▸ 記事
....................
今週は、糸谷哲郎八段と菅井竜也王位の対戦でした。

 

糸谷八段は居飛車党で、独特な感性を持つ受け将棋です。混戦を競り勝つ嗅覚と、相手を間違えさせる技術が優れている棋士ですね。

一回戦では、井上慶太九段に力戦型の将棋で挑み、勝利を収めました。~逆転の種を蒔く~ 第68回NHK杯解説記 井上慶太九段VS糸谷哲郎八段(前編)

 

菅井王位は振り飛車党で、攻め将棋。斬新な新手を多く生み出し、「菅井流」と名の付く構想は数え上げるとキリがないほどです。また、中盤での押し引きがすこぶる強く、そこで得たリードを守り切って勝つことが多い印象があります。

 

本局の棋譜は、こちらのサイトからご覧いただけます。
参考 本局の棋譜NHK杯将棋トーナメント

第68回NHK杯2回戦第5局
2018年9月2日放映

 

先手 糸谷 哲郎 八段
後手 菅井 竜也 王位

 

初手から▲2六歩△3四歩▲4八銀△3二飛▲6八玉△4二銀▲9六歩(青字は本譜の指し手)と進み、第1図のようになりました。

 

糸谷八段が初手に▲2六歩、3手目に▲4八銀と変則的な出だしを選んだので、早くも定跡型を離れた将棋になっています。

ここは後手も様々な駒組みが考えられるところですが、菅井王位は△7七角成▲同桂△2二飛と角交換振り飛車を選択しました。確かに、第1図の局面はそう指してみたいところです。

なぜなら、先手が▲7七角と一度、角を動かしているので、後手は自分から角を交換しても手損にならないからです。すなわち、普段よりもお得な条件で角交換振り飛車を指すことができているんですね。

 

△2二飛に対して、糸谷八段は▲2五歩と突いて、後手からの△2四歩を阻止します。(第2図)
....................
▸ 課題内容
上の将棋解説の記事を、最初から最後まで一字一句変えずに書き写すこと。

▸ 提供データ
....................
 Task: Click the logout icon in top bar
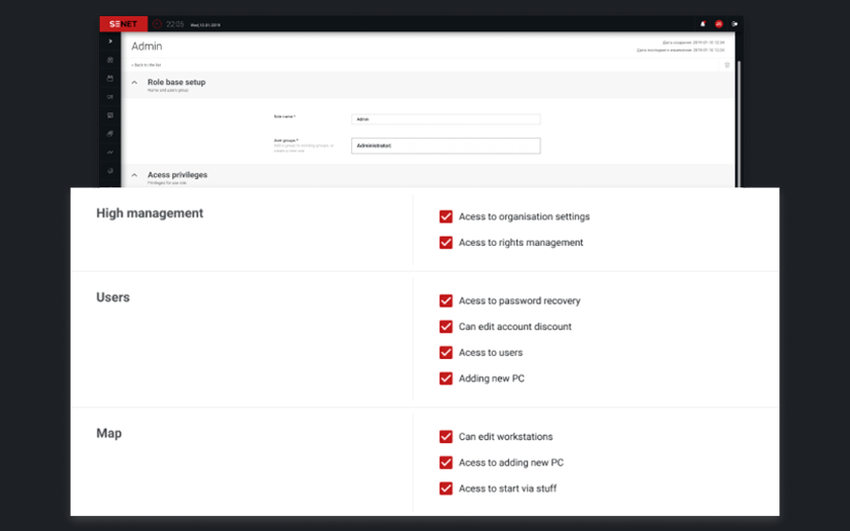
....................
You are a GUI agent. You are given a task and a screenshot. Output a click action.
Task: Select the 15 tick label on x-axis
....................
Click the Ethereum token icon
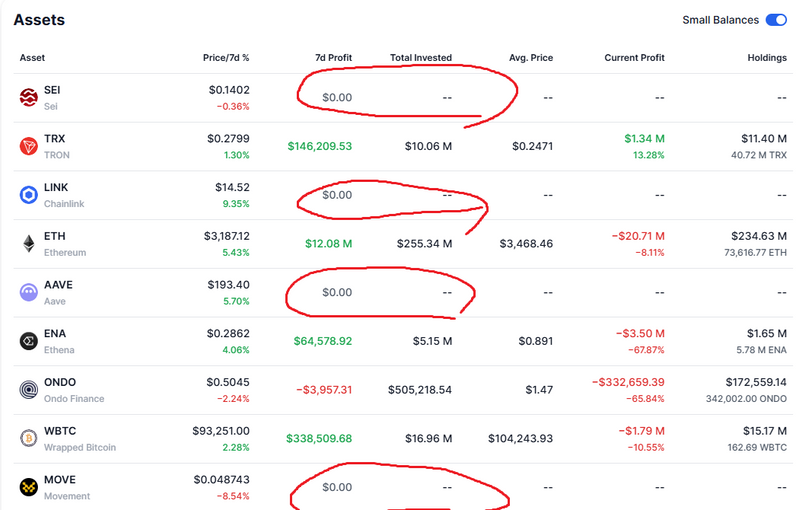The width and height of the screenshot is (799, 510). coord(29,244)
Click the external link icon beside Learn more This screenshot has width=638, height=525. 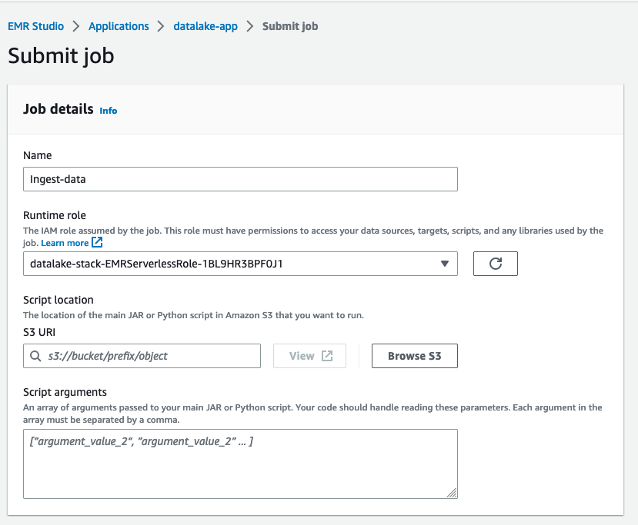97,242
....................
▸ 解答
今週は、糸谷哲郎八段と菅井竜也王位の対戦でした。

 

糸谷八段は居飛車党で、独特な感性を持つ受け将棋です。混戦を競り勝つ嗅覚と、相手を間違えさせる技術が優れている棋士ですね。

一回戦では、井上慶太九段に力戦型の将棋で挑み、勝利を収めました。~逆転の種を蒔く~ 第68回NHK杯解説記 井上慶太九段VS糸谷哲郎八段(前編)

 

菅井王位は振り飛車党で、攻め将棋。斬新な新手を多く生み出し、「菅井流」と名の付く構想は数え上げるとキリがないほどです。また、中盤での押し引きがすこぶる強く、そこで得たリードを守り切って勝つことが多い印象があります。

 

本局の棋譜は、こちらのサイトからご覧いただけます。
参考 本局の棋譜NHK杯将棋トーナメント

第68回NHK杯2回戦第5局
2018年9月2日放映

 

先手 糸谷 哲郎 八段
後手 菅井 竜也 王位

 

初手から▲2六歩△3四歩▲4八銀△3二飛▲6八玉△4二銀▲9六歩(青字は本譜の指し手)と進み、第1図のようになりました。

 

糸谷八段が初手に▲2六歩、3手目に▲4八銀と変則的な出だしを選んだので、早くも定跡型を離れた将棋になっています。

ここは後手も様々な駒組みが考えられるところですが、菅井王位は△7七角成▲同桂△2二飛と角交換振り飛車を選択しました。確かに、第1図の局面はそう指してみたいところです。

なぜなら、先手が▲7七角と一度、角を動かしているので、後手は自分から角を交換しても手損にならないからです。すなわち、普段よりもお得な条件で角交換振り飛車を指すことができているんですね。

 

△2二飛に対して、糸谷八段は▲2五歩と突いて、後手からの△2四歩を阻止します。(第2図)